II bears the same restrained energy and cheek of TNGHT, yanked right up to date by a pair of plugged-in beatmakers

Album Review by George Sully | 12 Nov 2019
  • TNGHT – II
Album title: II
Artist: TNGHT
Label: Warp / LuckyMe
Release date: 12 Nov

Though it might sound like an overstatement, it’s fair to say that TNGHT's self-titled debut EP, released in 2012, left a lasting impact on electronic music. A collaboration between Glasgow’s Hudson Mohawke and Montreal’s Lunice, the project served to distill not just their respective talents (combinatorial simplicity; unusual sounds and FX; layered, outrageous chaos) but also emerging music trends at their most nascent. A mere five tracks, that first extended player was a crisp, focused showcase of early-2010s electronic hallmarks, delivered with the easy wit of two producers whose effortless synergy sounds like one brain.

These days, pop and hip-hop tracks sporting heavy synth-brass drops, quirky samples and overused 808-style hi-hats are a dime a dozen.

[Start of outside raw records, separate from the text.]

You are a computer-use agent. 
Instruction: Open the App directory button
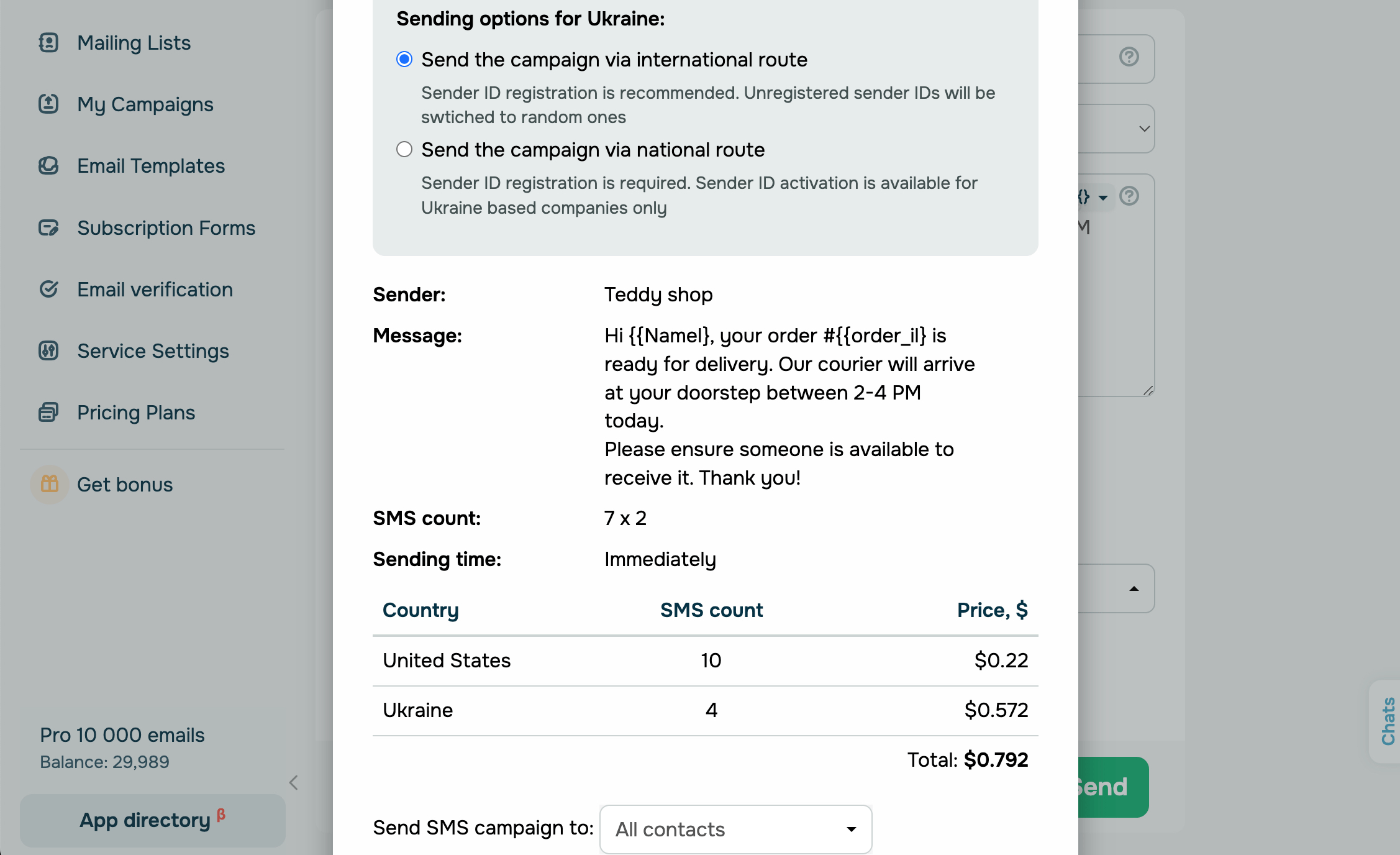tap(153, 820)
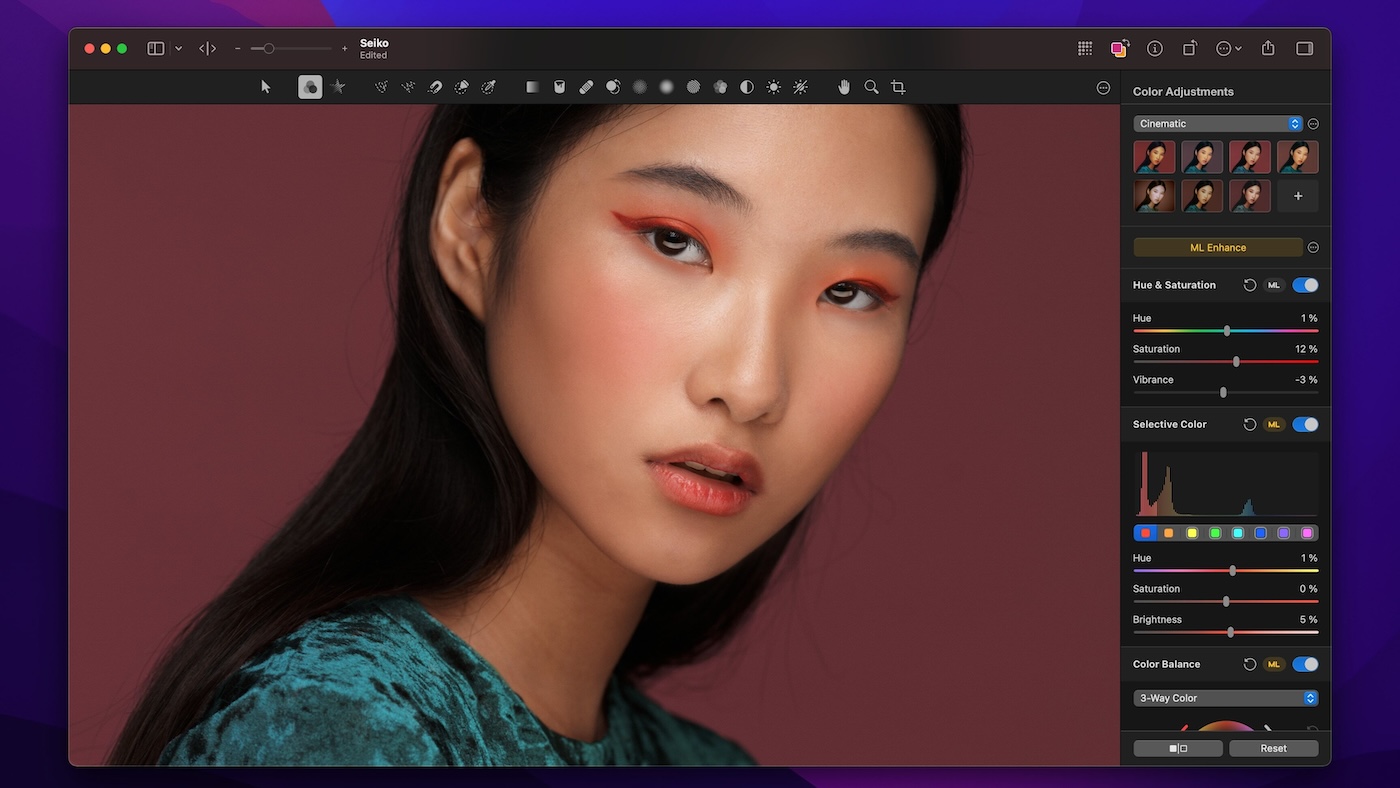Apply the first Cinematic preset thumbnail
The width and height of the screenshot is (1400, 788).
tap(1154, 157)
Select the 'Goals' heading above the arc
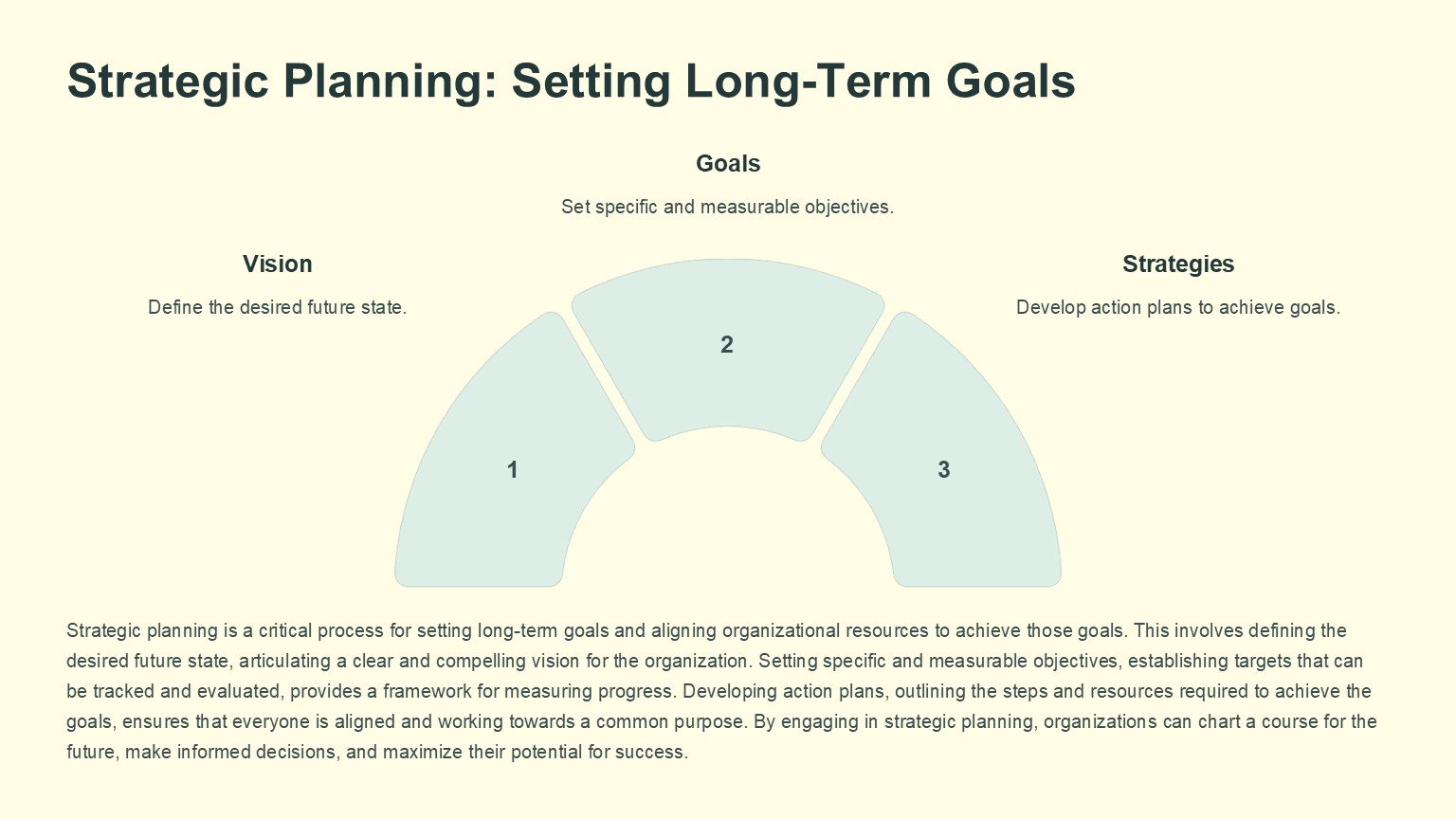Viewport: 1456px width, 819px height. pyautogui.click(x=728, y=164)
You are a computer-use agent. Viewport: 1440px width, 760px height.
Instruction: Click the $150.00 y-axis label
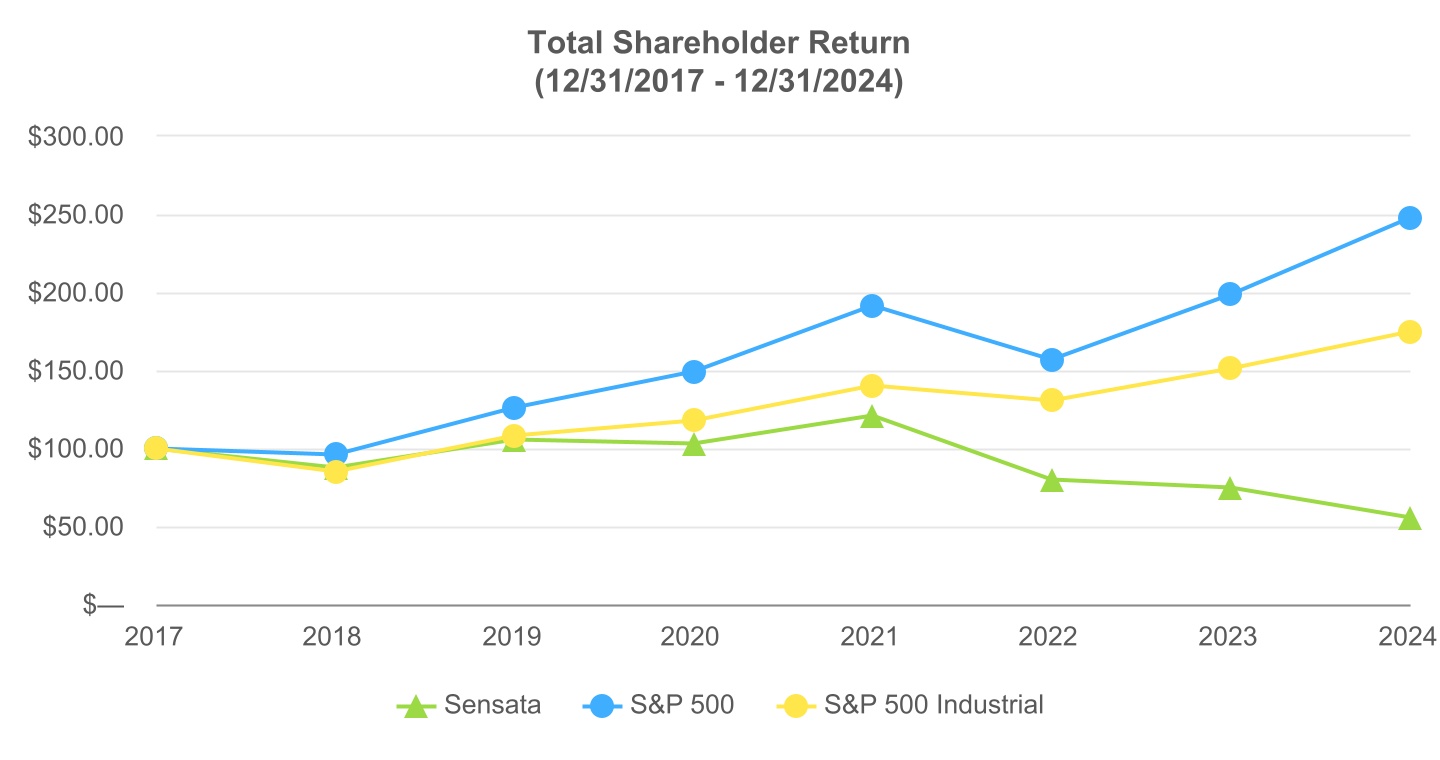point(76,371)
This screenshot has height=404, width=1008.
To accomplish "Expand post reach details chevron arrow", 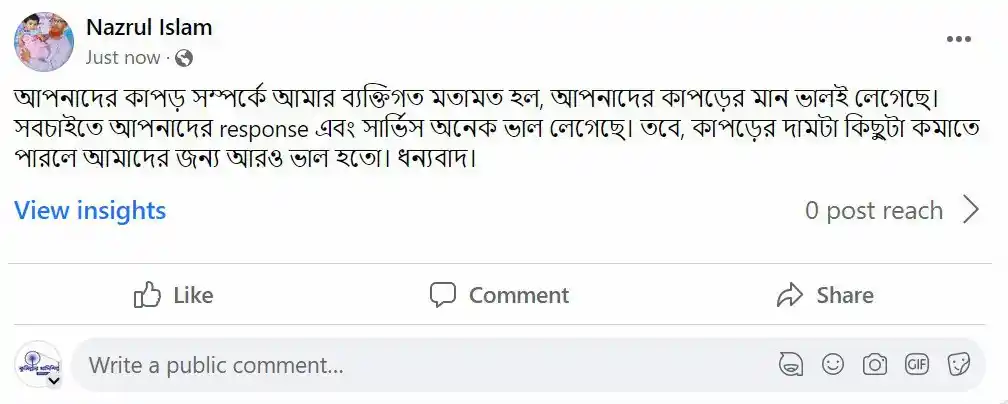I will tap(970, 210).
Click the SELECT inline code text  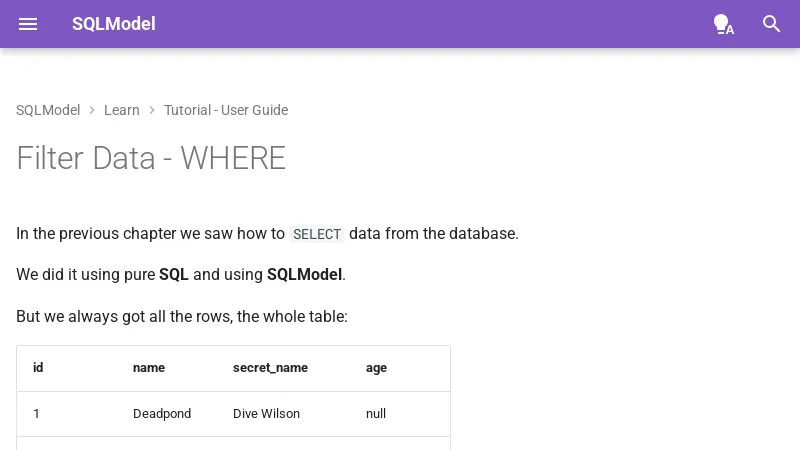click(317, 234)
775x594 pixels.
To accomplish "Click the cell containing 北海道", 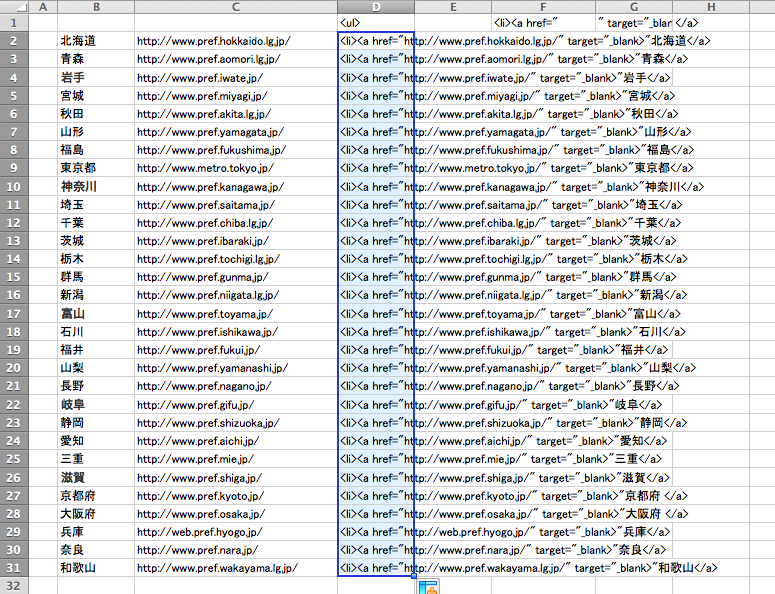I will [x=96, y=41].
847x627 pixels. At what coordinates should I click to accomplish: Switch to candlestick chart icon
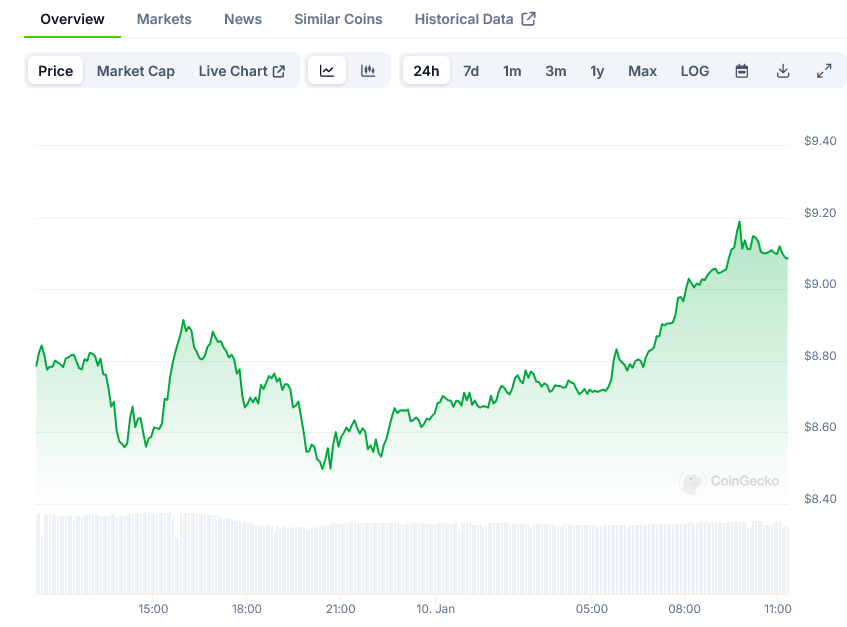368,71
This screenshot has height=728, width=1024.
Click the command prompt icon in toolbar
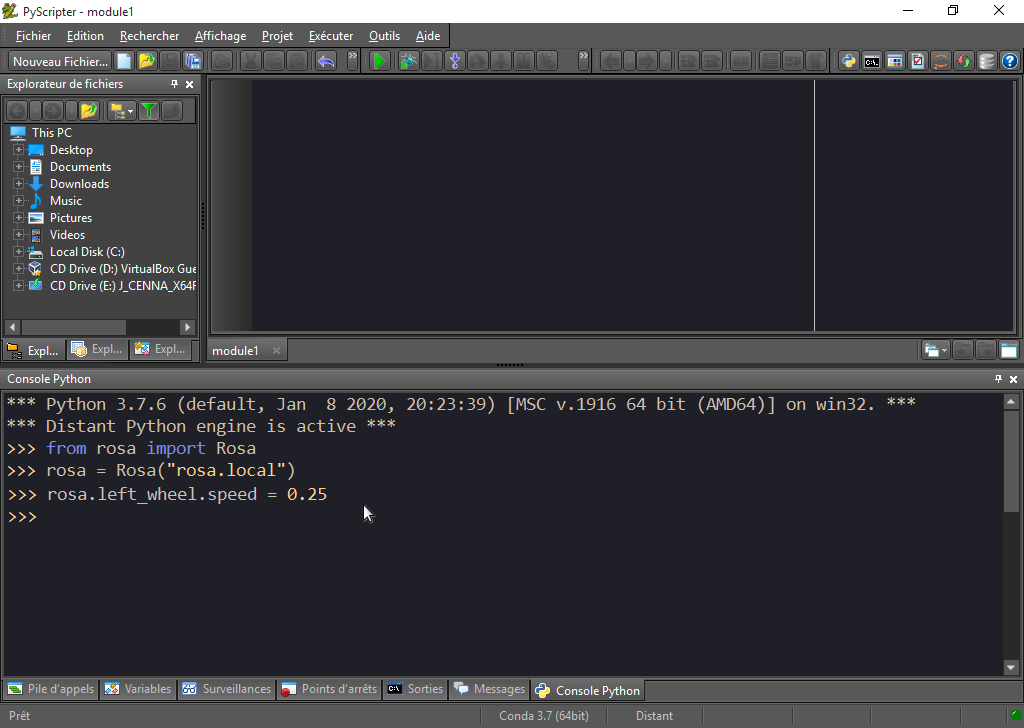tap(872, 61)
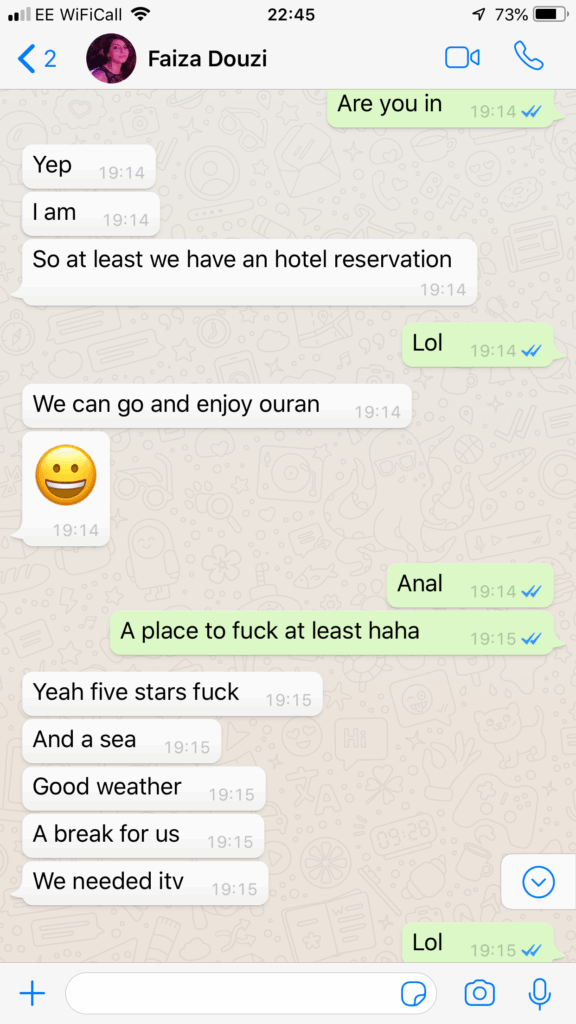Image resolution: width=576 pixels, height=1024 pixels.
Task: Tap the scroll-to-bottom chevron button
Action: tap(539, 882)
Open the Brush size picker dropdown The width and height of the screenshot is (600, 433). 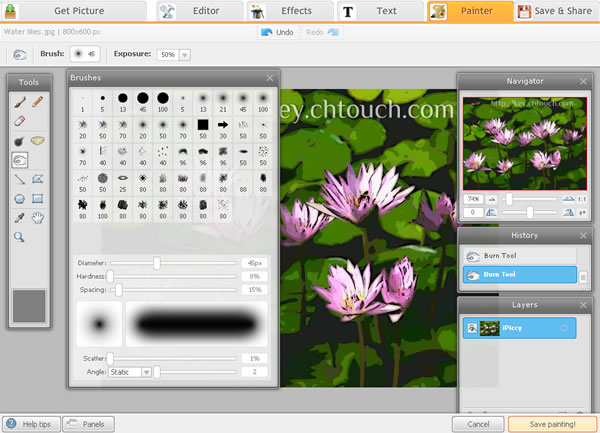pos(84,54)
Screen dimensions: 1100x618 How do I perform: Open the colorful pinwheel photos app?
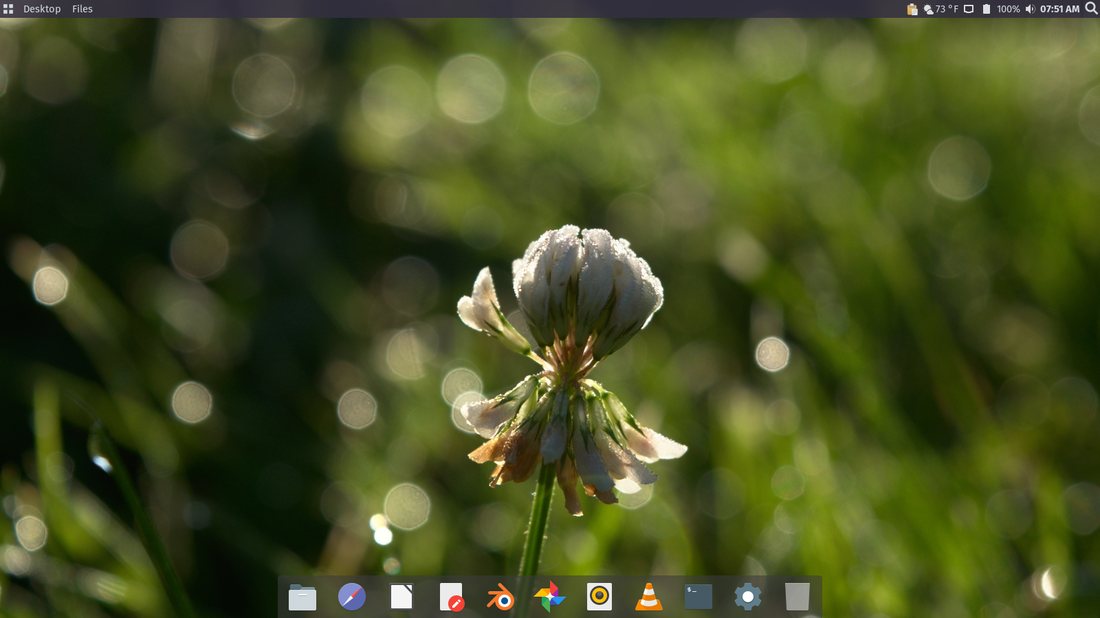pos(550,597)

While not solely responsible for that style of production, TNGHT played a large role in its proliferation, spawning many imitators (both within their home label of LuckyMe and beyond) in the wake of their hiatus at the end of 2013. After several years of working on their own projects, rumours of TNGHT’s return were confirmed in mid-2017, by which point the debut EP had been solidified, in some circles, as one of the most significant electronic music outputs of the decade.


Image: TNGHT by Tom Keelan

Seven years is a long time in the music industry, and the genre TNGHT arguably helped shape has changed considerably in the interim. II is the duo’s return to the fold, and one that – again – is hotly pursuing originality in a crowded and derivative marketplace. What the pair are good at – and this is true of their solo work as much as with TNGHT – is not taking this too seriously.

From the scattershot, yelping battlecries of opener Serpent, to the almost-tinny (yet wholly polished) midi panpipes of the jaunty First Body, that “fun-first approach” Pitchfork clocked in 2012 is in full effect here. And when the MO is still to hone in on a handful of elements – pared down but still cranked up to full resolution – that silliness somehow bangs, and hard, powered by an ear for a good beat.

Like the first record, there's also still a hip-hop – or hip-hop adjacent – sensibility here, like the clipped vocal on Dollaz ('They / Just / Dollaz'), or the whistling beat and Goodie Mob sample on What It Is. But entries like Club Finger, or Gimme Summn, whose bass thuds like EDM rave fodder, keep the EP in diverse territory. Saying artists ‘resist categorisation’ is a pretty common refrain, especially in the increasingly subdivided church that is electronic music. It’s one thing to smash styles together; it’s another to cherry pick unlikely bedfellows and create something refreshingly novel. TNGHT's II sits much more in column B than A.

Whether or not this long-awaited second EP will leave its mark to the same extent as the first remains to be seen. For now, it’s at least threaded the needle of being both familiar without retreading well-travelled ground, and new without flying disappointingly off-piste. And it’s certainly a country mile from a sophomore slump. II bears the same restrained energy and cheek of TNGHT, yanked right up to date by a pair of plugged-in beatmakers.